Here's a research project: call up your local bank, tell them you want to buy a taxi. Ask them if they will finance you. Of course, they cannot descriminate on the basis of race or nationality, so they will simply deny EVERYONE the loan. GMAC will lend you 50% only over two years. Call them up, ask them.
I had the VP of a major insurance company tell me that they were not taking any 'new driver's' any more because of the losses they have had in the past few years due to 'new Canadians.' Again, they can't descrimate on the basis of nationality or race (although sex, age and marital status is okay
), so they just deny everyone. Unless you have been driving for a full year in Canada (which means you have been 'insured' in Canada for a full year.) Bit of a paradox there, actually.
Now, I've driven in some pretty awful places where I would say drivers were worse than around here, but my theory (and this is just a theory) is that in places like Paris or Brazil, although the drivers may be ALL crazy, they are all crazy in the same way. Witness a bus driver in Rio, driving a bus along a curvy beach road at 80 km/hr, giving change and shifting gears (no automatics for those drivers!) while careening through traffic. The first time I experienced it I was terrified. After a few days, I realized he anticipates the other basd driver's moves because they all drive badly the same way!

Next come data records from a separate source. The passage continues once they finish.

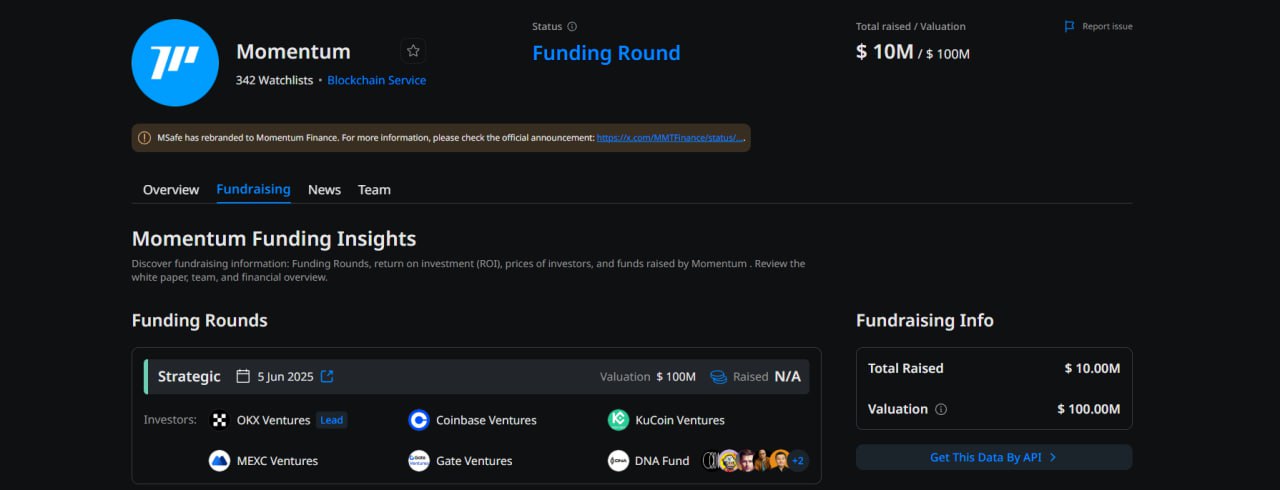Click the Report issue flag icon
The width and height of the screenshot is (1280, 490).
tap(1070, 26)
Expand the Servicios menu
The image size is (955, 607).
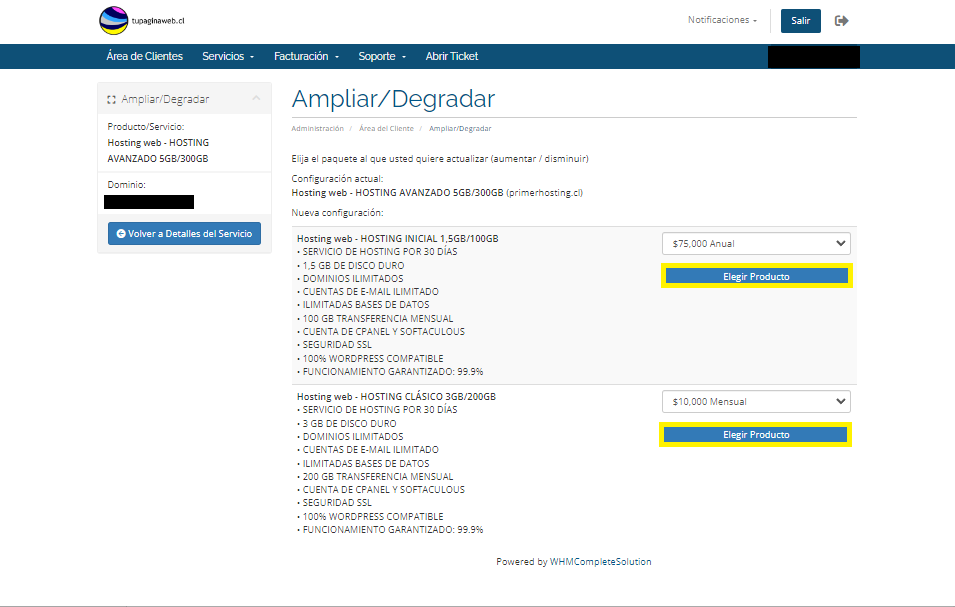click(228, 56)
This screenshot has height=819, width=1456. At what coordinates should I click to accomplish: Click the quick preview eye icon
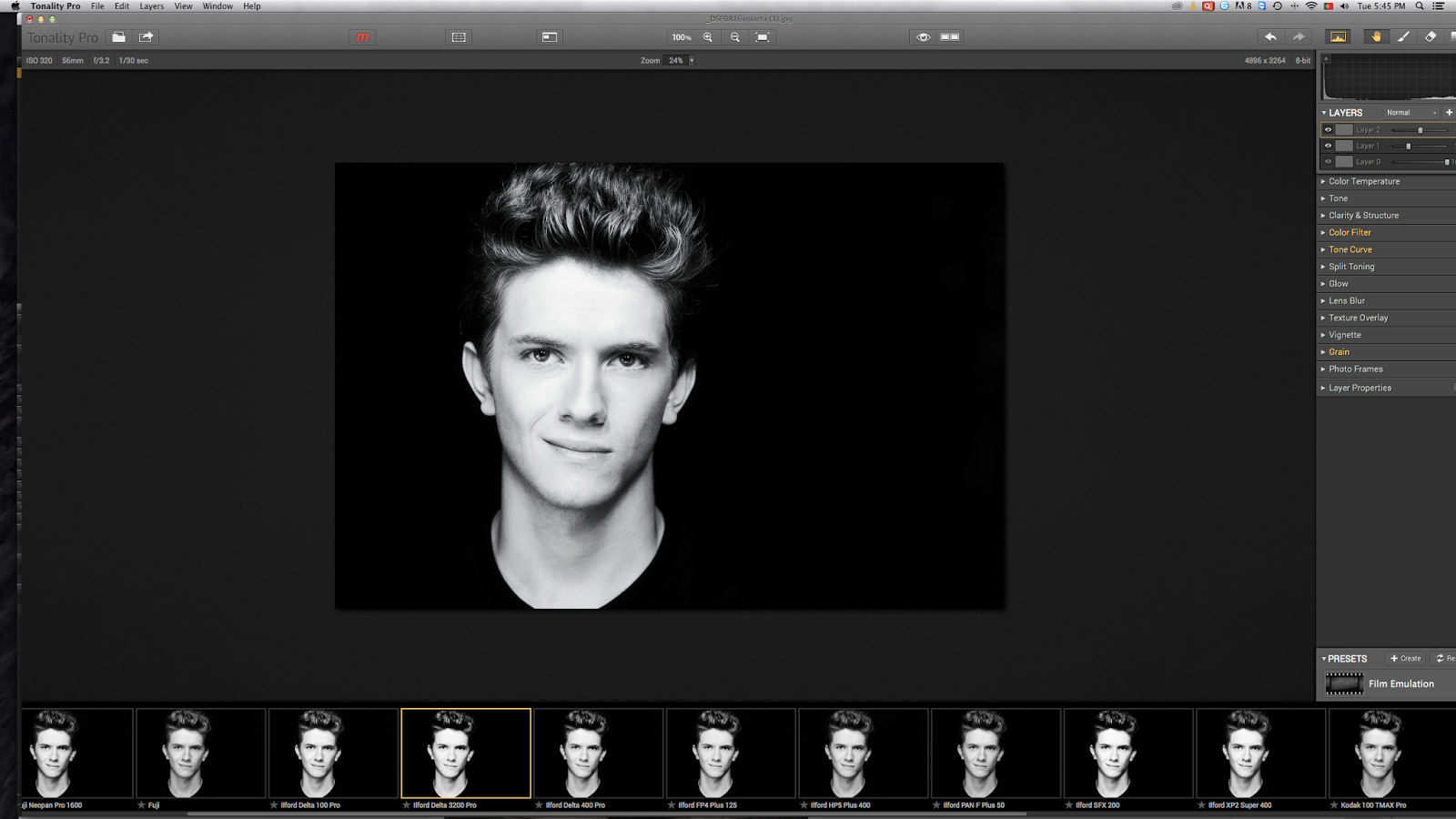[x=923, y=37]
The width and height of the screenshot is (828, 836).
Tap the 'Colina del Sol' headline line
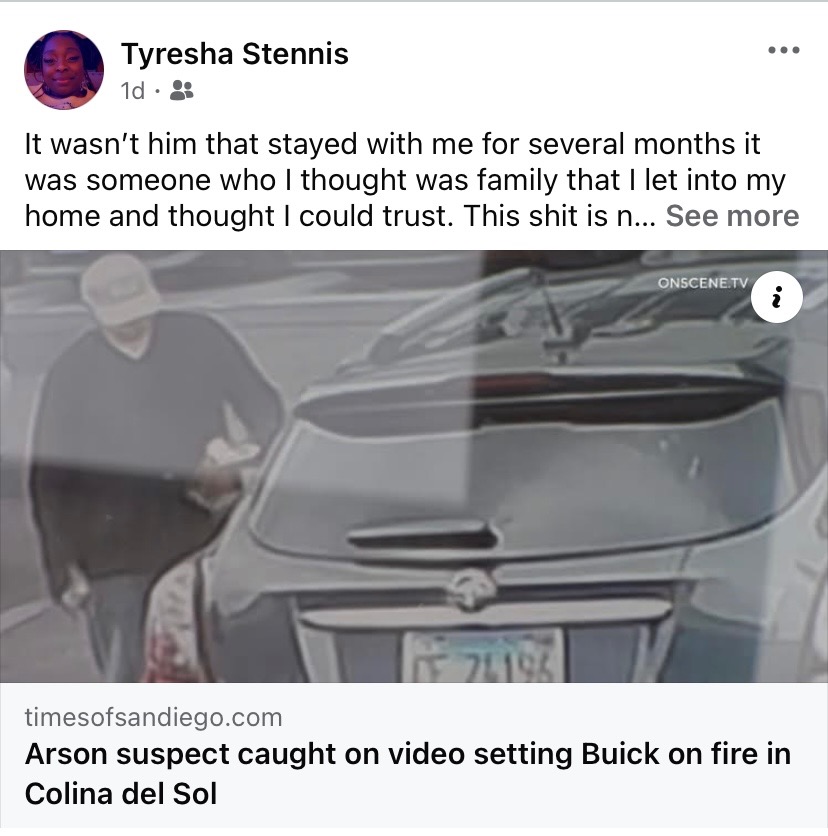coord(121,794)
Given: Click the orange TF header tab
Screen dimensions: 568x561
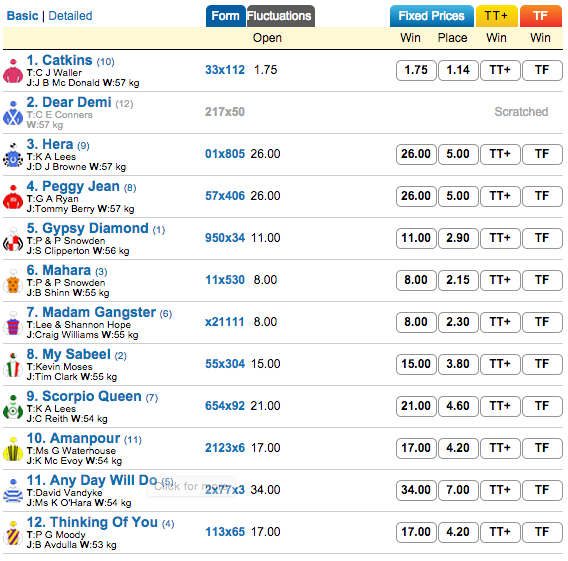Looking at the screenshot, I should (540, 16).
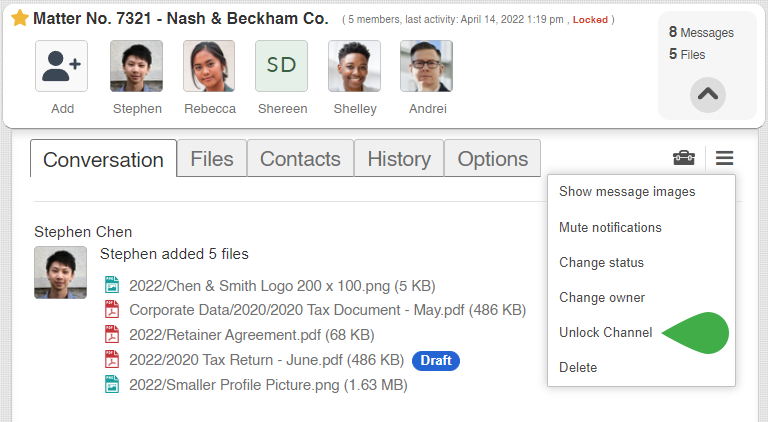The width and height of the screenshot is (768, 422).
Task: Open 2020 Tax Return - June.pdf link
Action: point(266,360)
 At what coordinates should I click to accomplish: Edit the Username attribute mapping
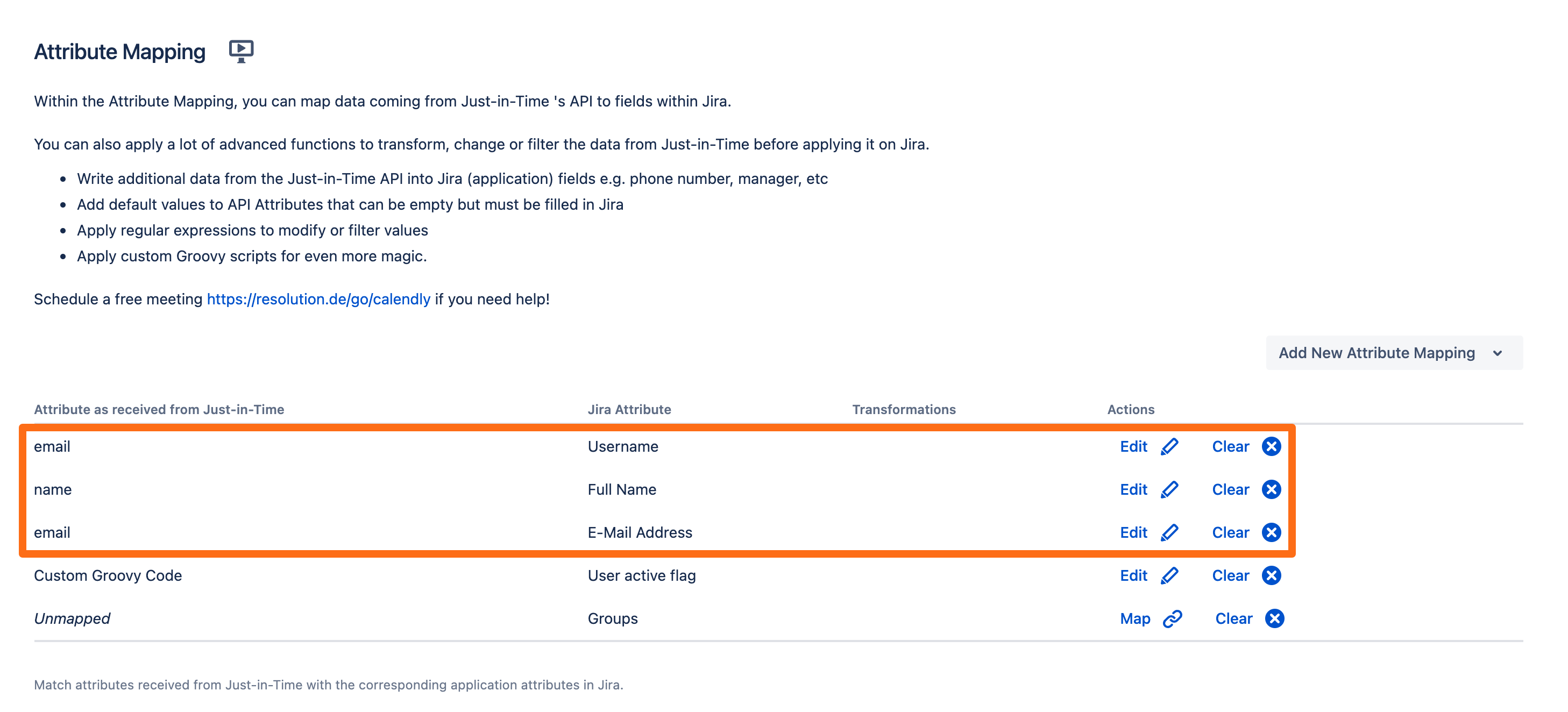[x=1133, y=447]
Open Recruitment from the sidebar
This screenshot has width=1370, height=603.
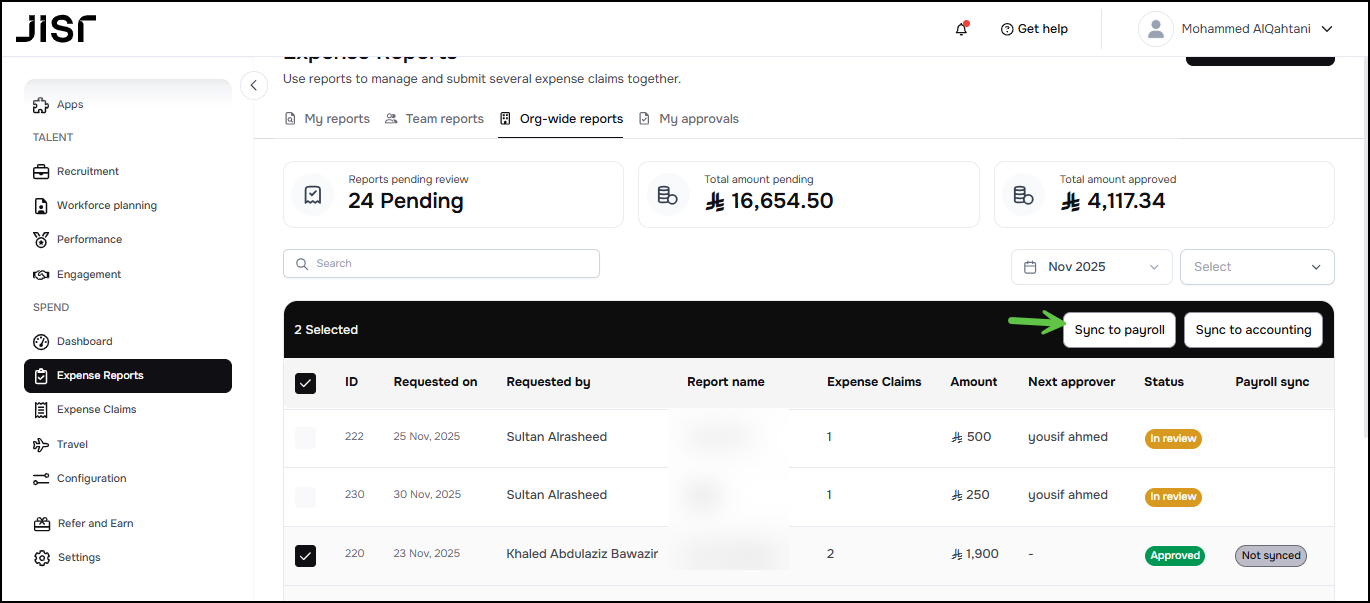[87, 171]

Not so in Toronto where half the drivers were driving in Bangkok, Mumbai, Beijing or herding goats 6 months ago, and now they are driving a car in a congested city with over crowded roads and - guess what - they cannot possibly know what the other driver is going to do!
Anyway, this is off topic somewhat, but as I have said: there are more costs to this rampant immigration in a modern world and we need to face those issues or our standard of living will decline severely. Many of those challenges (like car insurance and bank loans) were not issues 75 years ago, but they are today.